Он замолк, глядя на меня, а я почувствовала, как у меня холодеют пальцы. Нервно сглотнув, спросила:
— Вы имеете в виду Арсения?
Он кивнул. Внутри против воли задрожало.
— Но почему Стасу? — почти прошептала я. — Почему не Маркелову-старшему?
— Маркелов умер меньше, чем через год, — напомнил мне Петр. — А Арсений дал себе слово докопаться до истины и наказать виновных. Я не говорил ему поначалу правду, то, что рассказал мне Маркелов. Надеялся, что он дойдет до тупика и утихнет.
— Но он не утих, — пробормотала я, водя взглядом по столу, почему-то выступили предательские слезы.
— Он пришел к выводу, что во всем виновата семья Насти. Непутевый сынок и воротила-папаша. Последнему было уже не отомстить, и он переключил свое внимание на Стаса.
Я закрыла лицо руками, глубоко вдохнула и выдохнула.

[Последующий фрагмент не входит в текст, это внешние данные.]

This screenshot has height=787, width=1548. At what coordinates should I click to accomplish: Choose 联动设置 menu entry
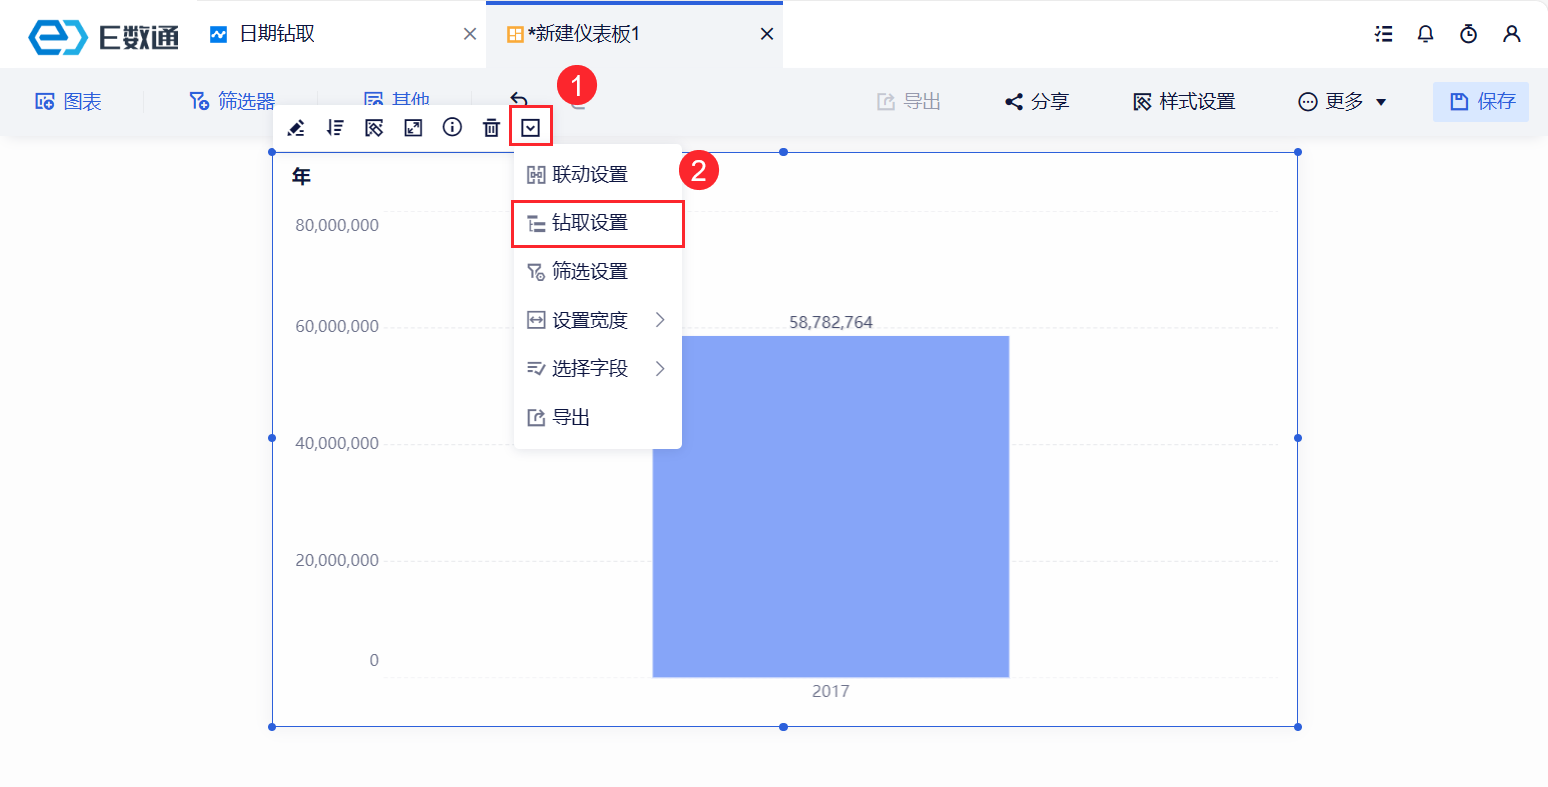[597, 175]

— Я долгое время не знал о его намерениях. Он не спешил действовать, аккуратно выпихнул Стаса с рынка ценных бумаг, передал еще несколько отраслей, которыми ведал Маркелов, другим людям. Он хороший руководитель и бизнесмен, а Стас, к сожалению для него, нет. Но этого ему было мало, он хотел сделать Стасу по-настоящему больно… И когда появилась ты, когда Маркелов вдруг бросил гуляния по кабакам, остепенился и даже открыл успешный бизнес…
— Не продолжайте, — кинула я отрывисто, убирая ладони от лица. Слез уже не было, но голос дрожал. Мы встретились взглядами.
— Я узнал слишком поздно, — сказал Петр, — мне было его не остановить. Все уже случилось.
Мы замолчали. Теперь стала ясна откровенность мужчины, он хотел, чтобы я поняла мотивы поступка его сына. И я поняла, правда, поняла, только от этого было еще тяжелее.
— Он не имел права так поступать со Стасом, — сказала твердо, — как бы то ни было, виновен в смерти женщины был ее муж, и то косвенно, а это просто подло.
— К сожалению, так и есть, я не буду оправдывать его поступок. Но, как я уже говорил, он и сам пожалел.
— Неужели? — я нервно засмеялась. — Серьезно так думаете? Пожалел, но ничего не изменил, так? А зачем, когда и так у него все хорошо. А остальные переживут как-нибудь. Главное, он отомстил, да еще и в выигрыше остался.
— Карина… — начал было Петр, но я его перебила, вставая и опираясь ладонями на стол, чтобы перегнуться к лицу мужчины.
— Ваш сын поступил подло. Ему было плохо оттого, что вы страдаете, и он решил разрушить пару чужих жизней просто для того, чтобы сбросить с себя эту тяжесть, даже не особенно разбираясь, что это за люди и что с ними будет потом. Считаете, это поступок достойного человека?!
Наверное, я говорила слишком громко для общественного места, но мне было плевать. Сердце стучало где-то в горле, Карельский смотрел в ответ спокойно и печально. Непробиваемость — это у них, видимо, семейное. Тяжело дыша, я продолжила:
— Знаете что, — и осеклась, поймав взглядом стоящего неподалеку Арсения.
На его локте висела блондинка, что-то щебеча, пока он хмуро разглядывал меня и своего отца. Петр, увидев мою реакцию, повернул голову и вздохнул. Арсений переводил свой внимательный взгляд с меня на отца и обратно, и на лице опять не читалось ничего.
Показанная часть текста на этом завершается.